Let's say that $φ$ is a formula, $M$ is a structure, $t'$ is a term, $s$ is a variable assignment, and $s'$ is an $x$-variant of $s$ such that $s′(x)=Val^M_s(t')$.
I need to use induction on formulas to prove that $M,s⊨φ[t'/x]$ iff $M,s′⊨φ$ where $φ[t'/x]$ is a substitution where I substitute all instances of $x$ with $t'$.

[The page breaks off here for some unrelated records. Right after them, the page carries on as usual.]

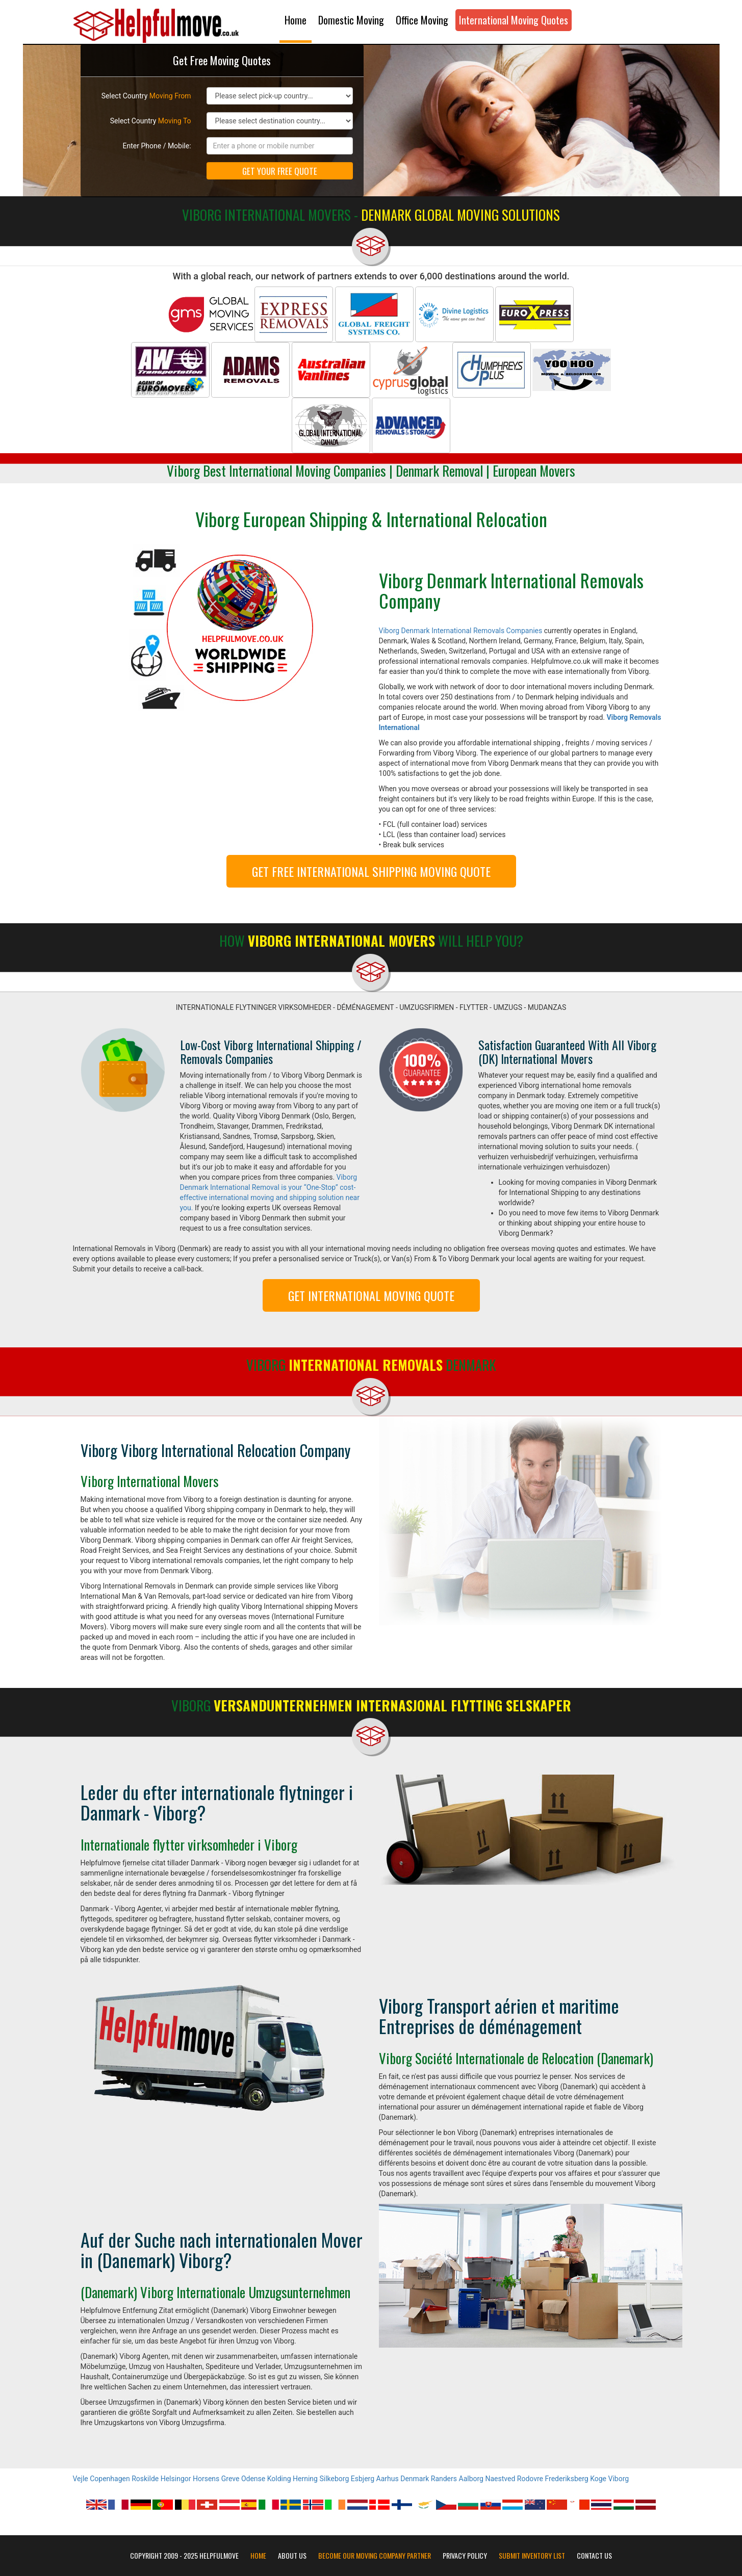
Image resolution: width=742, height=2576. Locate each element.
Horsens (206, 2479)
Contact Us (594, 2556)
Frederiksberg (567, 2479)
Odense (253, 2479)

For my base case, my idea is to use $p(t)$ and then I'll say $M,s ⊨ p(t)[t'/x]$ iff $M,s ⊨ p(t[t'/x])$ but from there I don't know where to go. I need to arrive at $M,s' ⊨ p(t)$ so how do I do that?
The proof is trivial but boring.
Base case: $\phi$ atomic, i.e. either $u_1=u_2$ or $P(u_1,\ldots, u_n)$, where $u_i$ are terms.
First subcase: we have that $M,s \vDash \phi[t'/x]$ (i.e. $M,s \vDash (u_1=u_2)[t'/x]$) holds iff $M,s \vDash (u_1[t'/x]=u_2[t'/x])$.
By the definition of the satisfaction relation, the above holds iff: $\text {Val}_s^M(u_1[t'/x])=\text {Val}_s^M(u_2[t'/x]).$
Now, if $s'$ is a variable assignment function which is an $x$-variant of $s$ with the "fixed" value $\text {Val}_s^M(t')$ for $x$, it behaves exactly like $s$, i.e. $\text {Val}_{s'}^M(u_1[t'/x])=\text {Val}_{s}^M(u_1[t'/x])$ and $\text {Val}_{s'}^M(u_2[t'/x])=\text {Val}_{s}^M(u_2[t'/x])$.
But then: $\text {Val}_{s'}^M(u_1[t'/x])=\text {Val}_{s'}^M(u_2[t'/x])$, i.e. $M,s' \vDash (u_1=u_2)$ (that is: $M,s' \vDash \phi$).
The subcase for $P(u_1,\ldots, u_n)$ is similar: $M,s \vDash P[t'/x]$ iff $(\text {Val}_s^M(u_1[t'/x]),\ldots, \text {Val}_s^M(u_n[t'/x])) \in P^M$, where $P^M$ is the interpretation of the predicate symbol $P$.
Again, every assignment $s'$ which is an $x$-variant of $s$ with the "fixed" value $\text {Val}_s^M(t')$ will satisfy $P$, because $s'$ assign to $x$ the "correct" value $\text {Val}_s^M(t')$, and thus: $M,s' \vDash P$.